Sailing the Ocean Blue: Conquistador (SPI)

Getting there, as they say, is half the battle, and few games demonstrate this truism as well as Richard Berg’s Conquistador—The Age of Exploration: 1495-1600 (SPI, 1976), a forty-year old conflict simulation game on the exploration and colonization of the Americas first published in Strategy & Tactics #58.

Spanish Virginia

One of the very first dedicated three-player wargames, Conquistador puts players in the role of the monarchs of Spain, England, and France as they vie to discover various features of the New World and then exploit the hell out of this teeming, already-inhabited land mass. Though nominally a wargame, players more often fight the game system rather than each other. Just sailing to and from the New World takes a heavy toll on ships, colonists, and soldiers; and woe betide the player who does not properly outfit an expedition, a failing that can result in the loss of all hands to the briny deep.

The early game, much as historically, focuses on discovery and the exploitation of gold mines, which provide the best source of income for the first six (of twenty-one) five-year turns. Once the contours of the Americas are well known and several colonies have been established, farming and the unsparing plunder of the Incan, Mayan, and Aztec empires becomes the fastest means of accumulating money and power. The native inhabitants are represented abstractly, as another variable on a table to be reckoned with. Careful management of colony size can lead to peaceful co-existence, but such tolerance is economically inefficient, and the game nudges players to see the brutality inherent in the historical colonial process.
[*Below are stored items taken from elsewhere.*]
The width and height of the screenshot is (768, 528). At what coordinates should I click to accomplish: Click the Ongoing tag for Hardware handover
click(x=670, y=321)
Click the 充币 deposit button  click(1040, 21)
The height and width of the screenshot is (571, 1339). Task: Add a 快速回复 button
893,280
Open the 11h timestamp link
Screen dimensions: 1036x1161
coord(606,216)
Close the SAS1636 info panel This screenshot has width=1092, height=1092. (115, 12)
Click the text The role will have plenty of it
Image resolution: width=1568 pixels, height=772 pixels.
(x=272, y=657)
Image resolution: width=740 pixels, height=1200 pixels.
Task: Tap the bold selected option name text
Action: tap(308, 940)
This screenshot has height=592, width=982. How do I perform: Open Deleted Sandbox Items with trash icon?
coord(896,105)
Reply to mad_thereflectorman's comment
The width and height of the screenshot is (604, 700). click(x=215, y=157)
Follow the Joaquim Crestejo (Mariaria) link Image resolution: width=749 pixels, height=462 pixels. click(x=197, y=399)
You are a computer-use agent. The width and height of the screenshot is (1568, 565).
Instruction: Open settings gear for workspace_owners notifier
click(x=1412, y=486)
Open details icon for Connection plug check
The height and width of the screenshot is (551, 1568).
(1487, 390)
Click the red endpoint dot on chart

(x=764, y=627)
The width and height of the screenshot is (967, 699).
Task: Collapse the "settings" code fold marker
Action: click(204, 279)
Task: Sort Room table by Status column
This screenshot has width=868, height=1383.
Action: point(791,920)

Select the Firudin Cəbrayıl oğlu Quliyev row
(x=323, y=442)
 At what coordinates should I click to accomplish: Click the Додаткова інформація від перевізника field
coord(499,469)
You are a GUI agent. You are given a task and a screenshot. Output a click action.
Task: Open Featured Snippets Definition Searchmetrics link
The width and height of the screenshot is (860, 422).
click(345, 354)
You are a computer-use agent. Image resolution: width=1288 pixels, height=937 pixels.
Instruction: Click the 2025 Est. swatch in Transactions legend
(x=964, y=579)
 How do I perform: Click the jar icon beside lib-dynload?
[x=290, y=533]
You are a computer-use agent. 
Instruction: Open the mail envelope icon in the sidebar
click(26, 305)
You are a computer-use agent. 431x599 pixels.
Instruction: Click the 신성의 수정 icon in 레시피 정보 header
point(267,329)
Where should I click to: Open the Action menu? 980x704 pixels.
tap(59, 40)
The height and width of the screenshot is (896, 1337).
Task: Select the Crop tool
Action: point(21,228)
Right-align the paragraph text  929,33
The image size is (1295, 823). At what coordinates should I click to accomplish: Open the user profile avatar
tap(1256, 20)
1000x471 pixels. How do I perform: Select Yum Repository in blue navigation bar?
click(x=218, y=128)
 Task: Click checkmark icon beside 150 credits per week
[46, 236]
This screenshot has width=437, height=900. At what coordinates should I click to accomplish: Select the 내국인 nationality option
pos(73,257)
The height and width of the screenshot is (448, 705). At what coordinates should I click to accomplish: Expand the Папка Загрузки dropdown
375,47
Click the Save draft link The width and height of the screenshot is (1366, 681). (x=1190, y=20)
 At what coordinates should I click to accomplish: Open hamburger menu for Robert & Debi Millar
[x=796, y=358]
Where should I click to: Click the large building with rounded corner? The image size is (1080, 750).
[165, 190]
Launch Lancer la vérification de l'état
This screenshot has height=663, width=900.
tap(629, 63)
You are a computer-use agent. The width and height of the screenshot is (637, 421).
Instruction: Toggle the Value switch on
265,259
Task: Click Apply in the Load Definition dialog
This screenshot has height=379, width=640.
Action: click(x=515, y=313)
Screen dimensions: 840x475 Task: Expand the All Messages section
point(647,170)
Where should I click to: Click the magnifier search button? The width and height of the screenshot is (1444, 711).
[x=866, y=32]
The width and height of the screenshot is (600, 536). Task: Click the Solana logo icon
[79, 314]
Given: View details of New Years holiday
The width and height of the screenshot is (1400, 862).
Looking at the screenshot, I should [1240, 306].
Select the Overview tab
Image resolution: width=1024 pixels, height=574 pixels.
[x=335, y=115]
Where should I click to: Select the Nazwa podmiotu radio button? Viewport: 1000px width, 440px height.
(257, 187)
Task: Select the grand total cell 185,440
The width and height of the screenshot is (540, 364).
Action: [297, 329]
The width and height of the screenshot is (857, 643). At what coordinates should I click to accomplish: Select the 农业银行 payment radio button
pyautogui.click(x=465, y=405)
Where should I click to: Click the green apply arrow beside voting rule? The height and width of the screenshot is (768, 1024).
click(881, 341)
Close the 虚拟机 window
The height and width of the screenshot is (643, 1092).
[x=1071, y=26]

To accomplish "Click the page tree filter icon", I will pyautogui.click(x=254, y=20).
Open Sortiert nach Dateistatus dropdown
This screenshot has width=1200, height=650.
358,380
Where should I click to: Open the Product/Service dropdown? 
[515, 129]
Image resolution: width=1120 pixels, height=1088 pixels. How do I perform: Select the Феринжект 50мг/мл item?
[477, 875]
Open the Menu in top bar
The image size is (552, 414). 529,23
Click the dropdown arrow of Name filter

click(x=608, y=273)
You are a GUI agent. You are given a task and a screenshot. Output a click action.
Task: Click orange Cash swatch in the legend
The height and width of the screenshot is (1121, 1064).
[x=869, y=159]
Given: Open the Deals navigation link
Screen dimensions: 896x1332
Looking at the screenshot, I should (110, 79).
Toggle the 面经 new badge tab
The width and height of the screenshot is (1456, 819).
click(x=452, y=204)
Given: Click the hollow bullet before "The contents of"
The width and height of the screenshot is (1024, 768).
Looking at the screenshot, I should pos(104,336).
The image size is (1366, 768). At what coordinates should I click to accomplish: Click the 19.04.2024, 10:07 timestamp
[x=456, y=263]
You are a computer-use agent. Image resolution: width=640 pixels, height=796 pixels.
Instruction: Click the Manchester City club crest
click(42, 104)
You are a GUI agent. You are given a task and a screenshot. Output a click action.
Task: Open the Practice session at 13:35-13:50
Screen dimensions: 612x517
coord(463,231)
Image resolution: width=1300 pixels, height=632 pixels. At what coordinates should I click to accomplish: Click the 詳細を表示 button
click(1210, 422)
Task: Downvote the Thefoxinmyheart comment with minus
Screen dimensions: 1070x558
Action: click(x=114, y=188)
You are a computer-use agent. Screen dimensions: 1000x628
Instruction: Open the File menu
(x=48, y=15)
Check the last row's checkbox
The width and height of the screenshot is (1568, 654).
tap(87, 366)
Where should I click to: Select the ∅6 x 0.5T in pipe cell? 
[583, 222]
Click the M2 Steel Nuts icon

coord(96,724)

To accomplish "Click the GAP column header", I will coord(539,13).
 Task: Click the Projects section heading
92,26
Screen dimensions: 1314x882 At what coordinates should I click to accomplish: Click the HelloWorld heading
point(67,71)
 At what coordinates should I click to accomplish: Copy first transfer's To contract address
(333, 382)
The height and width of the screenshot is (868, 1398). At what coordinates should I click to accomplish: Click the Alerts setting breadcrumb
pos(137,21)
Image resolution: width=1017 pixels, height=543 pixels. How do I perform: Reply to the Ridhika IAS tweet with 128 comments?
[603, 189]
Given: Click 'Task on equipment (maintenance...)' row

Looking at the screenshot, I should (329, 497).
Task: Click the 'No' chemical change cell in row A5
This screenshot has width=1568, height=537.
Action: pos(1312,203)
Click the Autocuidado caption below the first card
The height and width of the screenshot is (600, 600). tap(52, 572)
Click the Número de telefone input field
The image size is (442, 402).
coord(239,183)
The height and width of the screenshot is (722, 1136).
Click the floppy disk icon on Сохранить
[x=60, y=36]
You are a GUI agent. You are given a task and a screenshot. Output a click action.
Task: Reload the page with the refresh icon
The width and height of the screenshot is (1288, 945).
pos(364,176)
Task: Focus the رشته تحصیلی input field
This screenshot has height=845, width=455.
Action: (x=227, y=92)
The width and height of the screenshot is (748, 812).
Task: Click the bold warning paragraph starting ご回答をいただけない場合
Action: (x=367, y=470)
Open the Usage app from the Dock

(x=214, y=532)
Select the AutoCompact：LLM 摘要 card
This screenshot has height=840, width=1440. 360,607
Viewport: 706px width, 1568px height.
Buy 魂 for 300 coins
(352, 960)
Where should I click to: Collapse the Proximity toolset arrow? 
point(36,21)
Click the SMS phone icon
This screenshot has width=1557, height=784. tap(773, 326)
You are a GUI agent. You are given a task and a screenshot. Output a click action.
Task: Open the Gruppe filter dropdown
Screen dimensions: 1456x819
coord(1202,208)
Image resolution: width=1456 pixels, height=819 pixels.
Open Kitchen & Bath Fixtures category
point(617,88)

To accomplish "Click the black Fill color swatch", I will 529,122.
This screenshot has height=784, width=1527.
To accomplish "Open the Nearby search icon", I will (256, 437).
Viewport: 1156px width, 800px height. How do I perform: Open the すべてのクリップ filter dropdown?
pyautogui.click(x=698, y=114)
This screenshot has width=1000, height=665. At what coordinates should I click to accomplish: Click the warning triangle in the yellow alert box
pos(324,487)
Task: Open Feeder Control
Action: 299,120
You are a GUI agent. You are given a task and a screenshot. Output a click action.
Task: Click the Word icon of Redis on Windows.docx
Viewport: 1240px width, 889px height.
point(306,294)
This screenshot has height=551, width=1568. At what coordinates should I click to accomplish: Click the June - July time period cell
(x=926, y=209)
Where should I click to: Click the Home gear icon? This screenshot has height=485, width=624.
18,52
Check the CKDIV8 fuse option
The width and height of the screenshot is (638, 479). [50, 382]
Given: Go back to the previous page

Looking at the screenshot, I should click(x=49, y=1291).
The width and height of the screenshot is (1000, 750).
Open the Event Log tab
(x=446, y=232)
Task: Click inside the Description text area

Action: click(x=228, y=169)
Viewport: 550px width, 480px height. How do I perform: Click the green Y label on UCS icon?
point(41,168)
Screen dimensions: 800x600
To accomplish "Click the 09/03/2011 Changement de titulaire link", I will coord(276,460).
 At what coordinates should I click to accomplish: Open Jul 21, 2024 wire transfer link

A foothold in South America

Effectively, the game centers on building a strong economic engine—really, Conquistador is an early Euro game in that regard, complete with worker placement—and managing the very wild swings of fortune built into the attrition system (both for units on land and units crossing the oceans) and in the inevitable native unrest caused by the European onslaught, becomes key. Losing colonies outright happens often if they are not garrisoned by soldiers—and paying for those soldiers requires more and more exploitation of the land and the peoples thereon, a vicious cycle indeed.

The three nations receive historical Explorers who can sail where there be dragons—Drake, Columbus, Cabot, Magellan, Verrazzano—but the Spanish uniquely employ Conquistadors who provide benefits in land exploration (and combat with natives). They also must drag Missionaries with them wherever they go, to spread the Gospel by word (and, often, bloody deed). France and England enjoy much less differentiation in the rules, though the English do deploy “Sea Dogs” who can plunder gold from enemy ships towards the end game.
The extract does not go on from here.